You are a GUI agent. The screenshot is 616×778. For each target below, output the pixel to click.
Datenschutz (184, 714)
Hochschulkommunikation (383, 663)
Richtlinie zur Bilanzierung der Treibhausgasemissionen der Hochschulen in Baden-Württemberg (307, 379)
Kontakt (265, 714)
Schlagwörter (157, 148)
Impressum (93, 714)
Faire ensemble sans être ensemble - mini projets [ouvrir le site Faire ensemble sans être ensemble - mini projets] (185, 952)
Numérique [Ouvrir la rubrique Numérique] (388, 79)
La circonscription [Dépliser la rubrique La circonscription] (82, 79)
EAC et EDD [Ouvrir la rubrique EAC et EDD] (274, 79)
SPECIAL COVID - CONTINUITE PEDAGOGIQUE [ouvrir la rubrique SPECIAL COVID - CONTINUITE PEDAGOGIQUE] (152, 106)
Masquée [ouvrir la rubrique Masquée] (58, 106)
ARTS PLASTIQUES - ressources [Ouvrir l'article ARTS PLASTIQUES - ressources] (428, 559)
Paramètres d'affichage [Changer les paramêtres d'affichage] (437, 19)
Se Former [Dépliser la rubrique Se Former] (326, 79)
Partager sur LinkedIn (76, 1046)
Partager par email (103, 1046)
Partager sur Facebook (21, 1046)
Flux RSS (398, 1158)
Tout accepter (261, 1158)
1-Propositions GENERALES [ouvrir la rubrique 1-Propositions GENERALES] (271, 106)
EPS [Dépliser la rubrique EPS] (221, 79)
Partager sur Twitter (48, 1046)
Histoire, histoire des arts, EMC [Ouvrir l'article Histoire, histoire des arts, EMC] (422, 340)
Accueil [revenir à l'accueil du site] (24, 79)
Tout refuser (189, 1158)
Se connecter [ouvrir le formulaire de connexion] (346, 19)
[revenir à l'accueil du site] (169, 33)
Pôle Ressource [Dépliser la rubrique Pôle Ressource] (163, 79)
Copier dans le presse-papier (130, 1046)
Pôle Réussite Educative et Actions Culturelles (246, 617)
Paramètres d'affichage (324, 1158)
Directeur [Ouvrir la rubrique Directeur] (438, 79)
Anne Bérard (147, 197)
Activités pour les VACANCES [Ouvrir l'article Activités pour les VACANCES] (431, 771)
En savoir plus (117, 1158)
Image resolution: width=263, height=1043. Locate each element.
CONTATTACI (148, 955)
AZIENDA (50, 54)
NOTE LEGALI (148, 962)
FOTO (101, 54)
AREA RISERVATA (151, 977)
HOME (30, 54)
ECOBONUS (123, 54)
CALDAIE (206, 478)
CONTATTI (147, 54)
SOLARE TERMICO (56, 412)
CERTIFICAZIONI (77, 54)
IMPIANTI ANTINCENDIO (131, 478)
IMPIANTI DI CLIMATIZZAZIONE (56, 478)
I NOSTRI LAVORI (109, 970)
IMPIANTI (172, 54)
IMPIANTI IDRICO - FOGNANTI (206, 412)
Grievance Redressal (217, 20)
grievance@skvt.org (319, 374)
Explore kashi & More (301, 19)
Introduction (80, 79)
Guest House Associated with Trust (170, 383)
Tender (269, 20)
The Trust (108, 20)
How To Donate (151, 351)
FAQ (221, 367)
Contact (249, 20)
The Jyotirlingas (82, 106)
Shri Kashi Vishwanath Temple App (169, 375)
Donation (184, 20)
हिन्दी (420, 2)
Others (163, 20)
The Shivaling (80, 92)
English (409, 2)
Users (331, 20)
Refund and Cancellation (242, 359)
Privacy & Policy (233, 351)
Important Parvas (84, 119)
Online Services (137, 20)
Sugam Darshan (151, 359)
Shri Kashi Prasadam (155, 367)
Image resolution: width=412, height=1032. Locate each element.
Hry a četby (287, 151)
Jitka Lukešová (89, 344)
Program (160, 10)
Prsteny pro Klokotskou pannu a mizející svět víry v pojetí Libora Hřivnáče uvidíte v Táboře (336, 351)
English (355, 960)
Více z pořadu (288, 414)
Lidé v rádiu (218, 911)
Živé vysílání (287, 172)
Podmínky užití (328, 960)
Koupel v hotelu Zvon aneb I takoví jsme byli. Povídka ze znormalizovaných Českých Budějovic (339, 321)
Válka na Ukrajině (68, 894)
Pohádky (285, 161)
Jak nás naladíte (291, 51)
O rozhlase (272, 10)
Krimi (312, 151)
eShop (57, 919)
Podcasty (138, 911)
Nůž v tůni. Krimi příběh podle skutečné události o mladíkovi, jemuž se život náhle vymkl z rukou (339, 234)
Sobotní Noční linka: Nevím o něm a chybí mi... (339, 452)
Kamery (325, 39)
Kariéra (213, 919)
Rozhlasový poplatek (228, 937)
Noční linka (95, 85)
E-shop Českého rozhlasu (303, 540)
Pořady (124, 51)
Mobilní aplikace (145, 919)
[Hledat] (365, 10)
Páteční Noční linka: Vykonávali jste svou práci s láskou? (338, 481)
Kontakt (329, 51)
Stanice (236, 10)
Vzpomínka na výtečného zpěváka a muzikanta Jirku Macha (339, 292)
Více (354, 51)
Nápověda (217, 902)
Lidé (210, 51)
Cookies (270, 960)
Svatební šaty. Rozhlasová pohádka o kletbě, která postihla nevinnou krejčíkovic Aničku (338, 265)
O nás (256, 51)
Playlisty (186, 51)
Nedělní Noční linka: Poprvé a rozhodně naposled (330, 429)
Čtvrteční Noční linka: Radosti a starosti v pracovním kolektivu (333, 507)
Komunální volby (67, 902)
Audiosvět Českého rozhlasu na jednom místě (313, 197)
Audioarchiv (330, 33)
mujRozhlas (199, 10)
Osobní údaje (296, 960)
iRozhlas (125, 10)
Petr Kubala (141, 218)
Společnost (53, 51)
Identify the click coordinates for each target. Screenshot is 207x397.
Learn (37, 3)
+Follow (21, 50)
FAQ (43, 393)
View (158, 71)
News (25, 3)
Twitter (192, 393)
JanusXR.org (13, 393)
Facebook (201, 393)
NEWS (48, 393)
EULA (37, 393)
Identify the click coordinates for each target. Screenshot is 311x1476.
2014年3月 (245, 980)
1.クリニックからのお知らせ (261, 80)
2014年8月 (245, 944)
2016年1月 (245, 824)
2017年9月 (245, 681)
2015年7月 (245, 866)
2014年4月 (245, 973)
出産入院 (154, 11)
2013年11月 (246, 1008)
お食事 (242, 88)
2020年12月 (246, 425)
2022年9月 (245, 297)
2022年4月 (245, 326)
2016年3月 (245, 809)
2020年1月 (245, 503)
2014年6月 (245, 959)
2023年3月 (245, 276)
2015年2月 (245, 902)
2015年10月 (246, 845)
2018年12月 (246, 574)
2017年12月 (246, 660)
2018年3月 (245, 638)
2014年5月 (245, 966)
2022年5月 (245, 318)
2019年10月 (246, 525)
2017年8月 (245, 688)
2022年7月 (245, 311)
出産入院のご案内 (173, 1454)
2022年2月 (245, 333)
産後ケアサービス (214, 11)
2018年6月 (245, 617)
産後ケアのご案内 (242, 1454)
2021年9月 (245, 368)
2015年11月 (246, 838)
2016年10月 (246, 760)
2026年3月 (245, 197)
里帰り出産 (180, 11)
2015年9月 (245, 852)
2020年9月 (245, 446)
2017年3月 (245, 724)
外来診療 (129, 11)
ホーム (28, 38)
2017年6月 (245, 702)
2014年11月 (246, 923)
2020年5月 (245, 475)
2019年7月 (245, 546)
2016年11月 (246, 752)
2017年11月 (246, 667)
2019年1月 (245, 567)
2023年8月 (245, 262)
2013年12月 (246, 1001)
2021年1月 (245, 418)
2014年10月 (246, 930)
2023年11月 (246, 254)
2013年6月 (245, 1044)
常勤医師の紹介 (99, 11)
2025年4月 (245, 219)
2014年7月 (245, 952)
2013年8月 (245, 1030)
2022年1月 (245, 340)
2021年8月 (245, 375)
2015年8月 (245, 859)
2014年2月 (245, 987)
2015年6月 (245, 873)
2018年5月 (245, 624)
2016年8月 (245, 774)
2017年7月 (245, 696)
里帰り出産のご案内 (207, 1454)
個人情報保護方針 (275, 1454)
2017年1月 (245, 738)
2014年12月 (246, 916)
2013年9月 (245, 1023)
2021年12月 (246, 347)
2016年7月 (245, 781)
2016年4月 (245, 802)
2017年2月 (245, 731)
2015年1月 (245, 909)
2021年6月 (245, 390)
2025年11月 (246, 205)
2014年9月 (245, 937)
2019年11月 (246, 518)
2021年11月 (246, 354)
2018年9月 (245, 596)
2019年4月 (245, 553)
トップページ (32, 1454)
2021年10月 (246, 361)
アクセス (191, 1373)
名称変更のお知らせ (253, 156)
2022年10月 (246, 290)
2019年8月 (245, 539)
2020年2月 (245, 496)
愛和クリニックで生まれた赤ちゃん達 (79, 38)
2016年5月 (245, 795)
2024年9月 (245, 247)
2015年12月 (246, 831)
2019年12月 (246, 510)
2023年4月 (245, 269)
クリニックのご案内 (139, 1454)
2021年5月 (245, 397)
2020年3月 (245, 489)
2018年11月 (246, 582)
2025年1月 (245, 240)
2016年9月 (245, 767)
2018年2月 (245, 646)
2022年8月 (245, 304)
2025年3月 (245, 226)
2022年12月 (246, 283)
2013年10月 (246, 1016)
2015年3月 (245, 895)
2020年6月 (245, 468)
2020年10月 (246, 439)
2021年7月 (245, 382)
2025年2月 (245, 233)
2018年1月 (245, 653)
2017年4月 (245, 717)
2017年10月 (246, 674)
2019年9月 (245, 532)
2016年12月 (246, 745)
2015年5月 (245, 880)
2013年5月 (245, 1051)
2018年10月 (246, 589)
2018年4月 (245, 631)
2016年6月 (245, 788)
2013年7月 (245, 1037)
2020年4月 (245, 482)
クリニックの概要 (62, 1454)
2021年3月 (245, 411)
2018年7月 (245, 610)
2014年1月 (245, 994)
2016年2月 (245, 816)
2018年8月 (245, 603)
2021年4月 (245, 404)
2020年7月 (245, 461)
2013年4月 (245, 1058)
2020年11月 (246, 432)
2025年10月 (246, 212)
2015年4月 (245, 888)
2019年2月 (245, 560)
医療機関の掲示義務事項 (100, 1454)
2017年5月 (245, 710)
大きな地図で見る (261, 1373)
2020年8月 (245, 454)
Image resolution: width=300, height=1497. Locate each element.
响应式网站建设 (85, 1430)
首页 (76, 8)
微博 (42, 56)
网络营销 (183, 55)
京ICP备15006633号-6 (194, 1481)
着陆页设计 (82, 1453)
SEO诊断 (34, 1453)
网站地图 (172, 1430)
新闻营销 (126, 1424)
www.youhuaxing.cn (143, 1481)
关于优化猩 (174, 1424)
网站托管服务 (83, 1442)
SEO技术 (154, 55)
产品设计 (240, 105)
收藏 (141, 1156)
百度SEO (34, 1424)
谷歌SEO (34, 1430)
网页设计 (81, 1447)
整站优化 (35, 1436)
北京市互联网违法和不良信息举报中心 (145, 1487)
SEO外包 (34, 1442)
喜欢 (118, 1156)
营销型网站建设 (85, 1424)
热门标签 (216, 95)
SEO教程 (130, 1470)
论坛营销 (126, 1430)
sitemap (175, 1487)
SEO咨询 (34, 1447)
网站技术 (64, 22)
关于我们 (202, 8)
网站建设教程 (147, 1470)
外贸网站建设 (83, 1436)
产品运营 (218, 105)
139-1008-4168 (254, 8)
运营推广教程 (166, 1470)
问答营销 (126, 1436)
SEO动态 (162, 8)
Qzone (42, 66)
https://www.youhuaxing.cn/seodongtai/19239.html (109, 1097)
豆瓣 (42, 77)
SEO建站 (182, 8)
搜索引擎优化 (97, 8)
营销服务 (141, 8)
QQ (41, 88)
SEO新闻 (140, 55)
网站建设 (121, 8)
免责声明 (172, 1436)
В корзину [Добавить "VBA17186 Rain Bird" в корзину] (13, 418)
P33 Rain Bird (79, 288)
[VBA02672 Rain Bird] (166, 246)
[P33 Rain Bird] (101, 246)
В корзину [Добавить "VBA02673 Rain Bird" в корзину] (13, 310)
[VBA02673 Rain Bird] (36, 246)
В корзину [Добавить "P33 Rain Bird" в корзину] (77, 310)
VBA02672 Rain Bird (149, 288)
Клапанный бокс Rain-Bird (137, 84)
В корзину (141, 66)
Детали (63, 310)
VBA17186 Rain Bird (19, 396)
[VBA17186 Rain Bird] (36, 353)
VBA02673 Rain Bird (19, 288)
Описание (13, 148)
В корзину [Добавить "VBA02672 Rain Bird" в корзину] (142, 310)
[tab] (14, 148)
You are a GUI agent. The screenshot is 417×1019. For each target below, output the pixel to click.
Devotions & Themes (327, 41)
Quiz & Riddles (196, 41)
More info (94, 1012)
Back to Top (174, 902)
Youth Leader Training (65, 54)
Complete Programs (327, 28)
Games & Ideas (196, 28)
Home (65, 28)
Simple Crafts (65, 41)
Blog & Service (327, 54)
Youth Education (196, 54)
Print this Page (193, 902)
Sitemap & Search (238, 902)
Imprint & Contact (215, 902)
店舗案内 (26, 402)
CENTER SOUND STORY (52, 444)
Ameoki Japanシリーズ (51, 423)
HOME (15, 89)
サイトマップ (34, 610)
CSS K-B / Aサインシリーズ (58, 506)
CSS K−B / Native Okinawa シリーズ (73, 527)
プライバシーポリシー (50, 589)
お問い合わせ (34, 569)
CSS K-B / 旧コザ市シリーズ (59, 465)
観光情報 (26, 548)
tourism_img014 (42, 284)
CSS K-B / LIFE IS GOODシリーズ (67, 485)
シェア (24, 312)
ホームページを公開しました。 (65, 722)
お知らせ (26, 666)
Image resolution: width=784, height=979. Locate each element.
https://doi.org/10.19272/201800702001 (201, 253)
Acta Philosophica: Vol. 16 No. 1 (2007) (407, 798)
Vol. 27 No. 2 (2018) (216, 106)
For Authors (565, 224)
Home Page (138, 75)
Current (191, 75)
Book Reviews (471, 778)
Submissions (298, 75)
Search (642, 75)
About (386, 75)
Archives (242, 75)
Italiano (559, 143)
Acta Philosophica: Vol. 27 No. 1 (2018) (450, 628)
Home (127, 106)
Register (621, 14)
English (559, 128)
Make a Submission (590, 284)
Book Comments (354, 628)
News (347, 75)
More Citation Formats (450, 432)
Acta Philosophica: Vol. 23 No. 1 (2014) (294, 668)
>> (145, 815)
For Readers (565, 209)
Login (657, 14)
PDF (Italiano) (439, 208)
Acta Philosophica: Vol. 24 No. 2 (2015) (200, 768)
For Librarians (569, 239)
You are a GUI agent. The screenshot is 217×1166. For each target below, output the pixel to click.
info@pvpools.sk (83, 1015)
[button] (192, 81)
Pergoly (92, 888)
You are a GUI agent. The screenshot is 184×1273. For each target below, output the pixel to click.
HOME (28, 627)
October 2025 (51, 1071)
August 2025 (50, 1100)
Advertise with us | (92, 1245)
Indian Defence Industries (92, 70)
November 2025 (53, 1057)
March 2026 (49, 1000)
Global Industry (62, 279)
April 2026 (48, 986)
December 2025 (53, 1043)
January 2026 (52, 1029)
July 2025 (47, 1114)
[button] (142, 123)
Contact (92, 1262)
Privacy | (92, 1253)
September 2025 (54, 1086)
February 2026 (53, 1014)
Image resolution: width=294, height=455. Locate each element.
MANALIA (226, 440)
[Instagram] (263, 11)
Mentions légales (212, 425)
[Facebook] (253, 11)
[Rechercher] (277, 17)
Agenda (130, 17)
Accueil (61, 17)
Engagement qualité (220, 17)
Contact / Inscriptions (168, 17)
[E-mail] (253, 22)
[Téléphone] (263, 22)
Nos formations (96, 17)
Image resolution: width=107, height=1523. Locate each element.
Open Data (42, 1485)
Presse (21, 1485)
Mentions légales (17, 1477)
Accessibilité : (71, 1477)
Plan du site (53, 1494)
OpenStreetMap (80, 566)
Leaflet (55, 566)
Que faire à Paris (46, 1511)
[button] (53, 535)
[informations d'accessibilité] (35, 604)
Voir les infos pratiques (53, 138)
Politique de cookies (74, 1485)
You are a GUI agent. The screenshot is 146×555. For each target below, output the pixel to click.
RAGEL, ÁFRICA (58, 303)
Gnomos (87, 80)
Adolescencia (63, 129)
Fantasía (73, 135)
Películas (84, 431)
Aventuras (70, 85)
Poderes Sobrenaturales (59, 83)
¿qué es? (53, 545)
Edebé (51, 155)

Exercise aim =
Can you write out the entries again from the beginning through the line holding "Richtlinie zur Bilanzierung", inclusive, keeping every line and shifting each coordinate in the answers by adding 9 to it?

Expected answer =
You are a GUI agent. The screenshot is 616×778. For each target below, output the pixel to click.
Datenschutz (193, 723)
Hochschulkommunikation (392, 672)
Richtlinie zur Bilanzierung der Treibhausgasemissionen der Hochschulen in Baden-Württemberg (316, 388)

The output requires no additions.